Up to and including Blender 2.79, when you creased edges, stacked Subdivision modifiers had a different effect on the creases: the first subdivision modifier kept the crease fully sharp, while a second subdivision modifier fully subdivided the output of the first subdivision modifier, including rounding of the creased edge.
But in Blender 2.8 a second subdivision modifier keeps the creased edges fully sharp. The 2.7x approach allowed the rounding of creased edges to be controlled by stacked subd modifiers. This is not possible anymore with the 2.8 subd modifier approach.
Please bring back the old approach, or add a ‘Round creases’ option that can be activated in a second Subdivision modifier. Modeling using creases and stacked subdivision modifiers is a powerful workflow for hard-surface modeling, avoiding the need for lots of extra edge loops.
Now subdivision is handled by OpenSubdiv and I think they did not think about this use case, maybe a checker to disable the effect of creases could be the solution, or a modifier to change creases inside a mesh, but this last one is more complex.
Thanks for your feedback, @JuanGea . Sounds good. I’d love to tinker with OpenSubdiv, but I don’t think it’s available in Blender for macOS, unless the Subdivision modifier in Blender 2.8 uses OpenSubdiv by default, but in that case I’d expect additional settings, such as the Chaikin subdivision algorithm for better crease handling.
Interesting.
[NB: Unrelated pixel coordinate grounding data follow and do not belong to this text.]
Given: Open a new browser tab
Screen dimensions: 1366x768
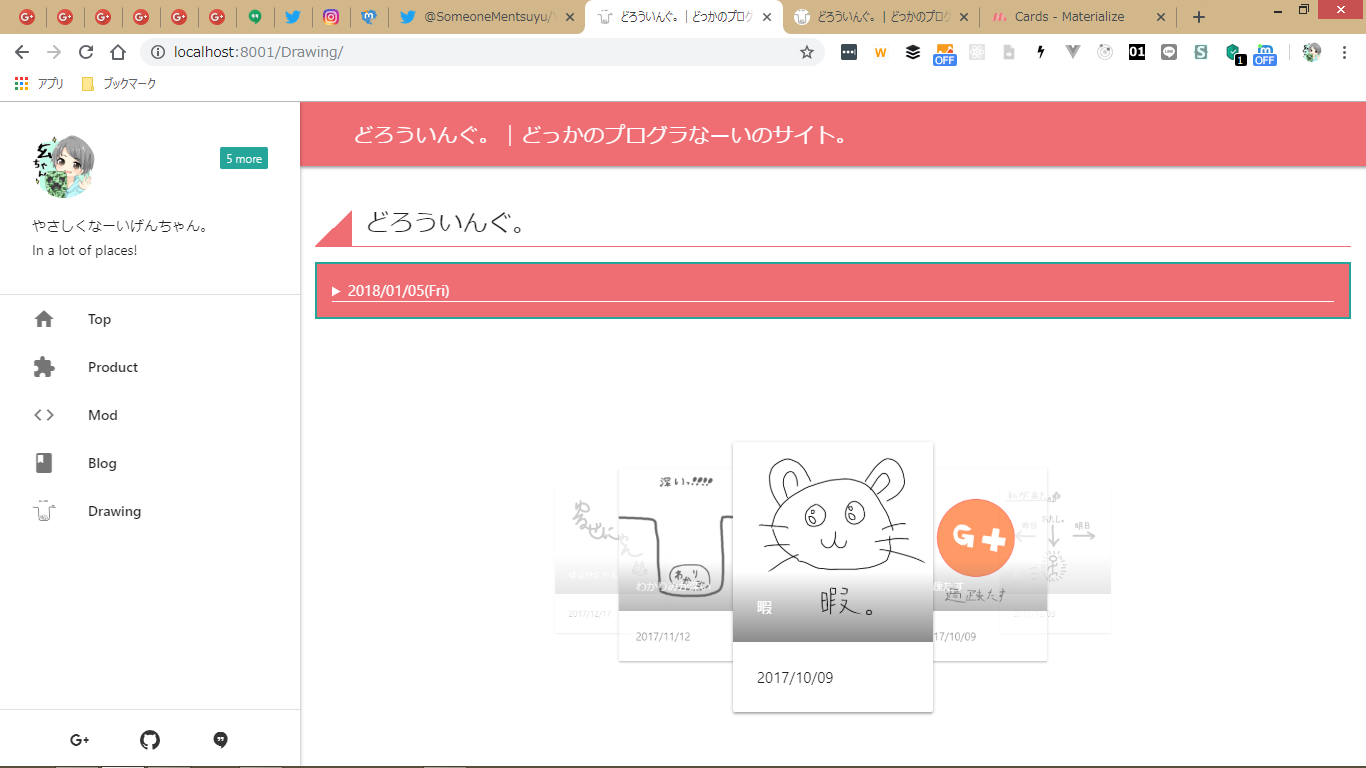Looking at the screenshot, I should point(1199,17).
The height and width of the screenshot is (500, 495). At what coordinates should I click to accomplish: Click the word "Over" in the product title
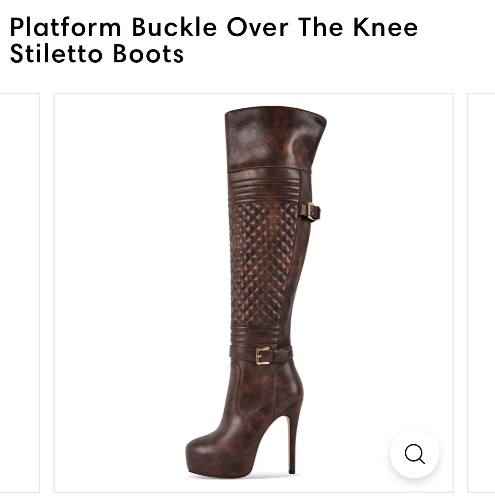[x=258, y=27]
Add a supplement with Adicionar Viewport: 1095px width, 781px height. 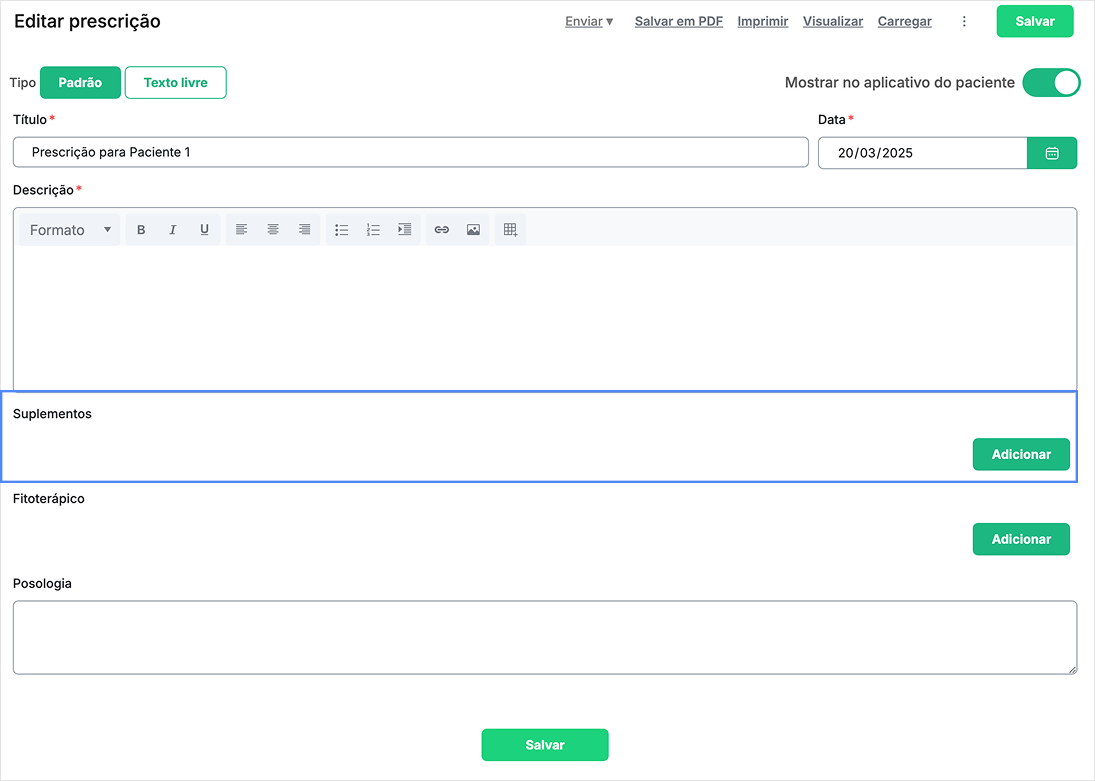1021,454
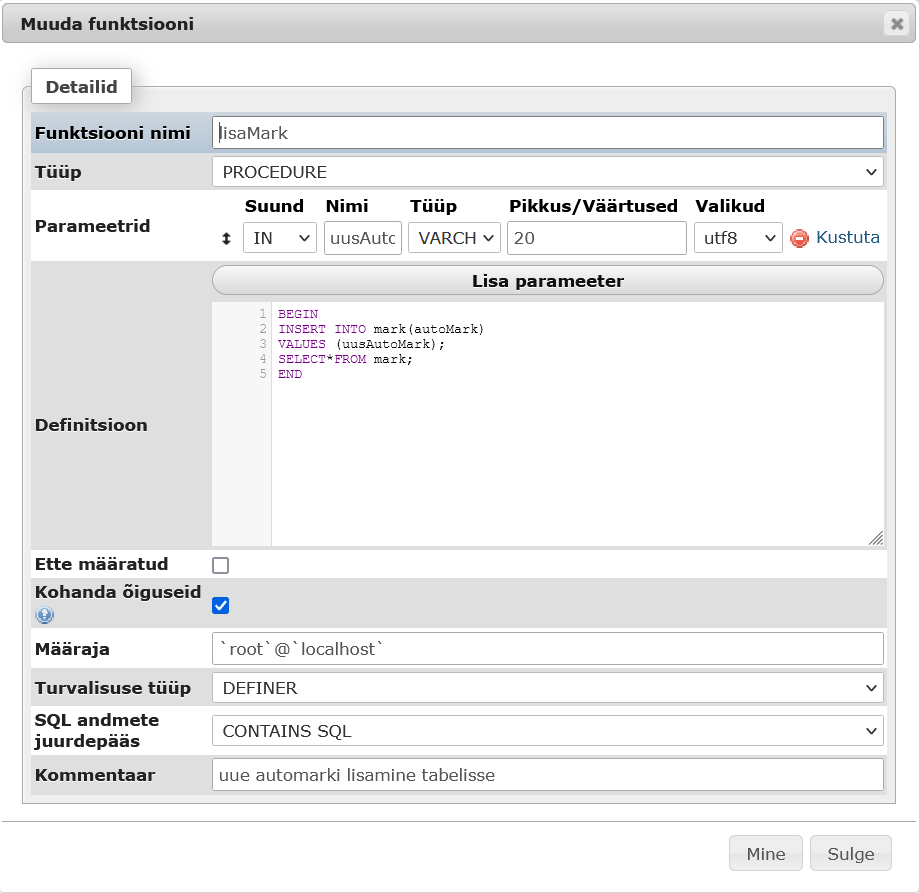The width and height of the screenshot is (919, 893).
Task: Open the Suund IN direction dropdown
Action: click(x=279, y=238)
It wasn’t available for Blender macOS up to and including the latest 2.79 master builds. I thought it had something to do with Apple’s bad OpenGL support.
I expect that my next computer will be a Windows machine again. In Blender for macOS Cycles doesn’t support OpenCL anymore, there’s an OpenVDB add-on that’s only available for Windows, NVIDIA / CUDA has better GPU benchmarks than AMD / OpenCL, Apple has ceased OpenGL and OpenCL support in favour of Metal, and I guess OpenSubdiv also doesn’t work in Blender for macOS.
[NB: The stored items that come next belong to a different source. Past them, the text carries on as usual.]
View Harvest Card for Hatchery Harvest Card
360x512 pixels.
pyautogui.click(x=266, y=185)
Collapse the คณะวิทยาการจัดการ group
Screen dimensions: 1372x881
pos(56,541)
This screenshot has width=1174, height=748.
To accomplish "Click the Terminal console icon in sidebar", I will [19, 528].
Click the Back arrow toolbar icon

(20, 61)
Yes, the attraction of Linux grows every year, but one of my macOS frustrations compared to Windows is the relative lack of software availability on macOS, and I guess Linux is even more a niche compared to Windows, even though Linux is technically very cool. So I guess I’ll return to Windows after a number of macOS years.
Hi. You could install Linux (Ubuntu, Mint, etc) in a separate partition of MacOS or use a LiveCD / Pendrive with a self-starting linux distro. You do not have to buy a new PC and you could use the Mac differently with Linux inside.